*** Supplied data ***
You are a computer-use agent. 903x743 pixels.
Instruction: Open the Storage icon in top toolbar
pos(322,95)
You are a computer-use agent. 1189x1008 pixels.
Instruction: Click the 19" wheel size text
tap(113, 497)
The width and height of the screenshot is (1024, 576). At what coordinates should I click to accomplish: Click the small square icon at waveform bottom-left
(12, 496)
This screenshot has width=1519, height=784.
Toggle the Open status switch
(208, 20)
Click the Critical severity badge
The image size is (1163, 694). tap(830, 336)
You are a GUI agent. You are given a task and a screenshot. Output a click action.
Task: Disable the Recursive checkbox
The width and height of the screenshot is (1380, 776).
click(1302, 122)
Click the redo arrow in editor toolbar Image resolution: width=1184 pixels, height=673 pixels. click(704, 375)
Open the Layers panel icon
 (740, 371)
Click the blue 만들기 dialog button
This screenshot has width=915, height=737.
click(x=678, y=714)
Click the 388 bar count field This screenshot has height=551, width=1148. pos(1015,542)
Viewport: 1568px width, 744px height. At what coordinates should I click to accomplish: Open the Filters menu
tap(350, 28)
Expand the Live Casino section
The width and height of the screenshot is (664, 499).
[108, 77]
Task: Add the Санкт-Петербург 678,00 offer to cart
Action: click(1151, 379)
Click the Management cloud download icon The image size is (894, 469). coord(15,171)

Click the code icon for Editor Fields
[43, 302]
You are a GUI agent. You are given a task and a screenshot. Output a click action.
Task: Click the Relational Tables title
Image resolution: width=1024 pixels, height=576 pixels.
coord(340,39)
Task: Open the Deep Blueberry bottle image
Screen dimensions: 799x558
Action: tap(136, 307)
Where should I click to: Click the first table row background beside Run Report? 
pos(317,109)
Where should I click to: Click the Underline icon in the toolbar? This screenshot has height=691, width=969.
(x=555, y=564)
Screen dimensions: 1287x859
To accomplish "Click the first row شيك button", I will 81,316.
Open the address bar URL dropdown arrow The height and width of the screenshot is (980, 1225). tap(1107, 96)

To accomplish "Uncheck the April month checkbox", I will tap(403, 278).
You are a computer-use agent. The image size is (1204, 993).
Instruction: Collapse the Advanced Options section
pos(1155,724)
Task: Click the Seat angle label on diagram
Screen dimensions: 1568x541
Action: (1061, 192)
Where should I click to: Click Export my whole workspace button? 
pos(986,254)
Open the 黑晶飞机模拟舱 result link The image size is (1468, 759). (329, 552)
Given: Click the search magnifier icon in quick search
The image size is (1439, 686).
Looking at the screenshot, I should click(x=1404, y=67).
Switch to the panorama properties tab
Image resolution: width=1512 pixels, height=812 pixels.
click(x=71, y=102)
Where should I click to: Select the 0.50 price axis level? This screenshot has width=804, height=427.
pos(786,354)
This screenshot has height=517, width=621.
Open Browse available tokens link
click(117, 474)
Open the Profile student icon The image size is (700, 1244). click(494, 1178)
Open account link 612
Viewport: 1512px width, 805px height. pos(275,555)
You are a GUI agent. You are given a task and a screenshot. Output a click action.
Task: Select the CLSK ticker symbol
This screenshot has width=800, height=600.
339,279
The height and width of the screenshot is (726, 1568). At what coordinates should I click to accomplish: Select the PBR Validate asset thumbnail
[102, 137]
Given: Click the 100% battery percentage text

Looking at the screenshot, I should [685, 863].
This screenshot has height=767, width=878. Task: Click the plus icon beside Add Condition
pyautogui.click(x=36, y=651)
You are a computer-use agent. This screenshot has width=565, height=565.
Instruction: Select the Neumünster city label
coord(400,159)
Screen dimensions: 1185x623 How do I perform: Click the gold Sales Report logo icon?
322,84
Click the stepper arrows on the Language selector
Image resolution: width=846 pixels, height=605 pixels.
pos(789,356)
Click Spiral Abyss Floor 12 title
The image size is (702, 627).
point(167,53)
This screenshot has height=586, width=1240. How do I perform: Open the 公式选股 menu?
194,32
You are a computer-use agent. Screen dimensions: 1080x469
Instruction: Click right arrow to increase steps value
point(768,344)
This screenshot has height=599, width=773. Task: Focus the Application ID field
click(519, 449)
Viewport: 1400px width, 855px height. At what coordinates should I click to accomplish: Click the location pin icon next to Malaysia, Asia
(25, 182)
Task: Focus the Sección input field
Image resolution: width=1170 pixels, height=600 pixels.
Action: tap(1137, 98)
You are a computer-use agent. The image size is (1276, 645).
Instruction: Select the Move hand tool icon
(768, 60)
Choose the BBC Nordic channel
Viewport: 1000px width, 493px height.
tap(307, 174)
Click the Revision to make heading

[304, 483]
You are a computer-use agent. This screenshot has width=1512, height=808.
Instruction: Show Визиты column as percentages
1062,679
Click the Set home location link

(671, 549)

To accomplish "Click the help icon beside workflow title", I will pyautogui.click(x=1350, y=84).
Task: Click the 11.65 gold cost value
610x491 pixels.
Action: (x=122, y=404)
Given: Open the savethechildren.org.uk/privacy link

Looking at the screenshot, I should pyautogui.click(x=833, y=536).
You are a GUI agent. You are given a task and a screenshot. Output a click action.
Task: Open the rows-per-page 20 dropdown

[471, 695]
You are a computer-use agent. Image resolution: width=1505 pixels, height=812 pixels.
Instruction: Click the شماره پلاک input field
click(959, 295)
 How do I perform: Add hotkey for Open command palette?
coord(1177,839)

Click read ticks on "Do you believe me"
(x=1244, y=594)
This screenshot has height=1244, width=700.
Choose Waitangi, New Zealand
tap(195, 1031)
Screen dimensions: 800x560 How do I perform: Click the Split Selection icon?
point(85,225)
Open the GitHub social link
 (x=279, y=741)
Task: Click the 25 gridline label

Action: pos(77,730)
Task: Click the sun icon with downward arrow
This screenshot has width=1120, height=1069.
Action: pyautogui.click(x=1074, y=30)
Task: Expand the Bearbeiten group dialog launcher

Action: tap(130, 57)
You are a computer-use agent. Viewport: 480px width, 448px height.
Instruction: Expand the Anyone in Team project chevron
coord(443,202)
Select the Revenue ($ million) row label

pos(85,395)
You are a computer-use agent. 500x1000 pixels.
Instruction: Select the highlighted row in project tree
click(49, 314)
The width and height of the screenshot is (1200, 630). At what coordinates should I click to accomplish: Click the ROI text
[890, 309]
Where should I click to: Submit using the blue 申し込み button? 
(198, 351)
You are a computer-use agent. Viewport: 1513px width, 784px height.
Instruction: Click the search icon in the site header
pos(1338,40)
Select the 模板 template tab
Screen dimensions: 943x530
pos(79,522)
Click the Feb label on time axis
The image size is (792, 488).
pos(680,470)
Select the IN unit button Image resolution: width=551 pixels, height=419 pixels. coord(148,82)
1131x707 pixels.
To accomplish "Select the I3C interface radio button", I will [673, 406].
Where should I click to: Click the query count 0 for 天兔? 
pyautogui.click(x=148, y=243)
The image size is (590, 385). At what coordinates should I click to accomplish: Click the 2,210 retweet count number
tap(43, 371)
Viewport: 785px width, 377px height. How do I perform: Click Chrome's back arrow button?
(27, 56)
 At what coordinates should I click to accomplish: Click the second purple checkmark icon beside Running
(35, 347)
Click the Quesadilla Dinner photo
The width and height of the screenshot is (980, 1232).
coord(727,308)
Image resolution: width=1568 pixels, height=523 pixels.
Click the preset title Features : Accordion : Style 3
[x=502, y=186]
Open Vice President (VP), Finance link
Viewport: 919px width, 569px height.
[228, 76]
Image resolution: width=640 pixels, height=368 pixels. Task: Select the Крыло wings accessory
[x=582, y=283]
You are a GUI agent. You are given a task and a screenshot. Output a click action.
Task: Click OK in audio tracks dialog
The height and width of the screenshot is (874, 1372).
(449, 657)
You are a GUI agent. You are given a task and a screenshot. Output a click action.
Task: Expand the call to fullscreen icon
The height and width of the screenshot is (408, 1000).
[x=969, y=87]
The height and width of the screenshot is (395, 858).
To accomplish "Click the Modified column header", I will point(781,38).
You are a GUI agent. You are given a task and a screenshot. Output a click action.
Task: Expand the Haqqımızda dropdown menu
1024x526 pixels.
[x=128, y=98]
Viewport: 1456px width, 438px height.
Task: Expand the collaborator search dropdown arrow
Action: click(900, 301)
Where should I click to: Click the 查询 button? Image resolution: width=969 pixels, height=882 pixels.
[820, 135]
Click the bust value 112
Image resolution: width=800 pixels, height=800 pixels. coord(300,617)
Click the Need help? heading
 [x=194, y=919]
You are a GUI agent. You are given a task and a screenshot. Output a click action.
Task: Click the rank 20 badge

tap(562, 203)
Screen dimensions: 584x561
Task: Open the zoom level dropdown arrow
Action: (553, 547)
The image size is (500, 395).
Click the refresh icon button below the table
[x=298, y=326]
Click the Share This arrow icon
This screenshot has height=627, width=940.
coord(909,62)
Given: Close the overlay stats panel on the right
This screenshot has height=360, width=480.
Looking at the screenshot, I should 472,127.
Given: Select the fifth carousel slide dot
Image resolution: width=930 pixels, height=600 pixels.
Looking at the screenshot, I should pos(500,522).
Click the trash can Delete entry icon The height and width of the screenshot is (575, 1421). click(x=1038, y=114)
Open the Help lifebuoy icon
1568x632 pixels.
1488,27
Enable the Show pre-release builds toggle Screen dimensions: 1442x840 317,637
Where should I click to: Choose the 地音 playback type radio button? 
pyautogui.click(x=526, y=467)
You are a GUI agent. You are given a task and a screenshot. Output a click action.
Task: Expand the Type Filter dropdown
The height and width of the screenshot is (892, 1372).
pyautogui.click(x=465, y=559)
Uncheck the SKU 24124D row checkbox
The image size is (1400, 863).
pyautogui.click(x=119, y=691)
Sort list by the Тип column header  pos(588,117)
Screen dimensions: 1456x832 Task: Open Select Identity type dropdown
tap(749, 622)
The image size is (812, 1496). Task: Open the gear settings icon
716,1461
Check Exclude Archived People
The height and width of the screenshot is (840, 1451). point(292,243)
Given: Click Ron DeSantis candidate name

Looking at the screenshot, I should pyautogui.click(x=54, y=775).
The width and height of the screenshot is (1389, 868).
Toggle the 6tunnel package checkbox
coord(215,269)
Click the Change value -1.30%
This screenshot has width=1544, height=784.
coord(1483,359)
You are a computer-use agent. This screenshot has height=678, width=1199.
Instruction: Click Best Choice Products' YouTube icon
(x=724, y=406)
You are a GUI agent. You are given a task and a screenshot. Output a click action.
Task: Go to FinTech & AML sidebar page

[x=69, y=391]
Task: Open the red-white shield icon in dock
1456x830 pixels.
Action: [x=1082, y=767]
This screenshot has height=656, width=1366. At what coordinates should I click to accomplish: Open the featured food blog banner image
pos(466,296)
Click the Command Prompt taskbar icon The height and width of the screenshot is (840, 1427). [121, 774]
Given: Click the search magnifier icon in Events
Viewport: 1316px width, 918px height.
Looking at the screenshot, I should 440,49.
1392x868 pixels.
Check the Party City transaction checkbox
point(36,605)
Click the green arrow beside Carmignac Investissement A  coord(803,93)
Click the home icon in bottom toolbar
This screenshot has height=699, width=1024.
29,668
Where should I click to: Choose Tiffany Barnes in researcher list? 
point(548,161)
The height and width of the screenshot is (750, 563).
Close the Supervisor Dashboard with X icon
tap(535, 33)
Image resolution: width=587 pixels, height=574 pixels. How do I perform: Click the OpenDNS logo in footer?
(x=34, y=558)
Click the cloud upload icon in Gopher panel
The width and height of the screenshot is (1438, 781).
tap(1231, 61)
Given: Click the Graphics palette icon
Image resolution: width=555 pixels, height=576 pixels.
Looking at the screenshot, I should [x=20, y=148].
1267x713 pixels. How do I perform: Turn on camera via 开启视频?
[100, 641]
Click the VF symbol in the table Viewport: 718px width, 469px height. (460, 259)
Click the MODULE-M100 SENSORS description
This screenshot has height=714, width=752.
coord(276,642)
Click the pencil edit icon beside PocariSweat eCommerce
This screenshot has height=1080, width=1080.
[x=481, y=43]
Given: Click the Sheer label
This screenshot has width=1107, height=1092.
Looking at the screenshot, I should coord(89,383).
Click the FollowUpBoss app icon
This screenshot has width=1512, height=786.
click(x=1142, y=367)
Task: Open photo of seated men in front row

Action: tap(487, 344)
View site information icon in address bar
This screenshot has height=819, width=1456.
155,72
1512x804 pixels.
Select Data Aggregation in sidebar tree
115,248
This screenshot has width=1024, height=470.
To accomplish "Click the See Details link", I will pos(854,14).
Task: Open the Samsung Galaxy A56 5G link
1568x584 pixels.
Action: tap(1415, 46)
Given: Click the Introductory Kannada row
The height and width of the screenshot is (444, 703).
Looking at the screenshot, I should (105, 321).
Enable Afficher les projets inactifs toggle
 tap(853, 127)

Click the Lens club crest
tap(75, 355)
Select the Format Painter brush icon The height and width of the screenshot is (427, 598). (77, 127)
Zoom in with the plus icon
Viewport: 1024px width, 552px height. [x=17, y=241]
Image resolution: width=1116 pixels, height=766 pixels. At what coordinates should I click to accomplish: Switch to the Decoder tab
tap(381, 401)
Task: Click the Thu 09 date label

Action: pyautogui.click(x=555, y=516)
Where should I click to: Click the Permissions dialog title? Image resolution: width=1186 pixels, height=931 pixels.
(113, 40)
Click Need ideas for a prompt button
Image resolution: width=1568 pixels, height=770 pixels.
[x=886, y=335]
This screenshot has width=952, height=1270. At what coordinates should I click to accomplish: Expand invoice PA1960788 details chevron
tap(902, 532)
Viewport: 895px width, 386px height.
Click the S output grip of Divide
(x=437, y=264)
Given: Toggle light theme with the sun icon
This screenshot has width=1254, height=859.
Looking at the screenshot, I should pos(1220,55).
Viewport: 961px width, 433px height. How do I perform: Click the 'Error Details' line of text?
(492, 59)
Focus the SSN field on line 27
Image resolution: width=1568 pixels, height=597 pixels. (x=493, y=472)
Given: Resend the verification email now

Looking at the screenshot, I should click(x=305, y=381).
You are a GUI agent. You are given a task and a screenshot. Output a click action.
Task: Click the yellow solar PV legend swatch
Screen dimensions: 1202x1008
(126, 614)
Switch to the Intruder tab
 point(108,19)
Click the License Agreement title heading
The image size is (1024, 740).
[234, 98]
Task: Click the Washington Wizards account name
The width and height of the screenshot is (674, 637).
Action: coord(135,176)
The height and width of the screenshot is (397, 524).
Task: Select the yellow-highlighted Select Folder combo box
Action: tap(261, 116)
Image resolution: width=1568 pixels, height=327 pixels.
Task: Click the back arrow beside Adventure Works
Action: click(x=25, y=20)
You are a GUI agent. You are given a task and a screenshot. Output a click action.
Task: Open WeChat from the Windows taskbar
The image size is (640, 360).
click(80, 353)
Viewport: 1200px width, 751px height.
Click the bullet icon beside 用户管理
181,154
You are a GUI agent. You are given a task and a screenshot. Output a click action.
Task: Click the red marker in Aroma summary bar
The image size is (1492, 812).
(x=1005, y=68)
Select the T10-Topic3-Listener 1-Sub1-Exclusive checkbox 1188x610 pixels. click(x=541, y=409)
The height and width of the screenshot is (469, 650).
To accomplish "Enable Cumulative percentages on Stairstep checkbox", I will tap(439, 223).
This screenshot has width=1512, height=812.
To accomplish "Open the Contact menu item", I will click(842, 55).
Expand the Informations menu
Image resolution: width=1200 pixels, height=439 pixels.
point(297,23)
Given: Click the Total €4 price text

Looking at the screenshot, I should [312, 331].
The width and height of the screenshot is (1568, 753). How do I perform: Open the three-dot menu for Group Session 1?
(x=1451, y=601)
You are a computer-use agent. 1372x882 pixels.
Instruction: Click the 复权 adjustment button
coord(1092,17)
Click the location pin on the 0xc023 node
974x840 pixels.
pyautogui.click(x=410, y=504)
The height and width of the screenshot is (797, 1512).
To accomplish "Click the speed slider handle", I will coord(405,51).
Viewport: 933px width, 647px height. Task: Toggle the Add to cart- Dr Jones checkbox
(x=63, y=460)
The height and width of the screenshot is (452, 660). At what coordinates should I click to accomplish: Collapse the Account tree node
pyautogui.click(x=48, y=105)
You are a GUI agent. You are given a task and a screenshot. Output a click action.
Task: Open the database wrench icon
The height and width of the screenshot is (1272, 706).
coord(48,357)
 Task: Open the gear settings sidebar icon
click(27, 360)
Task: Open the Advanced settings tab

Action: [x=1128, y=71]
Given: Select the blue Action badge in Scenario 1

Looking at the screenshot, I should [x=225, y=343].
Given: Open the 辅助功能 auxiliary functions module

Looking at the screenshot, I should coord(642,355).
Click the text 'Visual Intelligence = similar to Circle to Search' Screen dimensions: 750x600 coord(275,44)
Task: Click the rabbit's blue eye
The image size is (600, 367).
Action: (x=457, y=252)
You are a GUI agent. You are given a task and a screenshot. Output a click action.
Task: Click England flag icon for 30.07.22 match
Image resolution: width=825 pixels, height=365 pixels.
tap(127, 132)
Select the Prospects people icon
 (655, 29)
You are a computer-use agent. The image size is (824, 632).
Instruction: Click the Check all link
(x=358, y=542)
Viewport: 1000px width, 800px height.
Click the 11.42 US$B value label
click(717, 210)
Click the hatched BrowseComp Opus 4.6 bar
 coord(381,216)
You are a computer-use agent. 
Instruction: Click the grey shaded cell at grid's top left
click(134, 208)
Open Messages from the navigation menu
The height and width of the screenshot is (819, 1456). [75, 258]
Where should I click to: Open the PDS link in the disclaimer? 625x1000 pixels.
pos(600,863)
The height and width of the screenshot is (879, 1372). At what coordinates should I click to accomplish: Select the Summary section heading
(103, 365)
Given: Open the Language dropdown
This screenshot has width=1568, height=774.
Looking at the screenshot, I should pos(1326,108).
*** End of Supplied data ***
Beginning with the line above that contains "Image resolution: width=587", copy each line exactly up to and including the line that contains "Given: Click the Graphics palette icon", and go no further.

Image resolution: width=587 pixels, height=574 pixels. How do I perform: Click the OpenDNS logo in footer?
(x=34, y=558)
Click the cloud upload icon in Gopher panel
The width and height of the screenshot is (1438, 781).
tap(1231, 61)
Given: Click the Graphics palette icon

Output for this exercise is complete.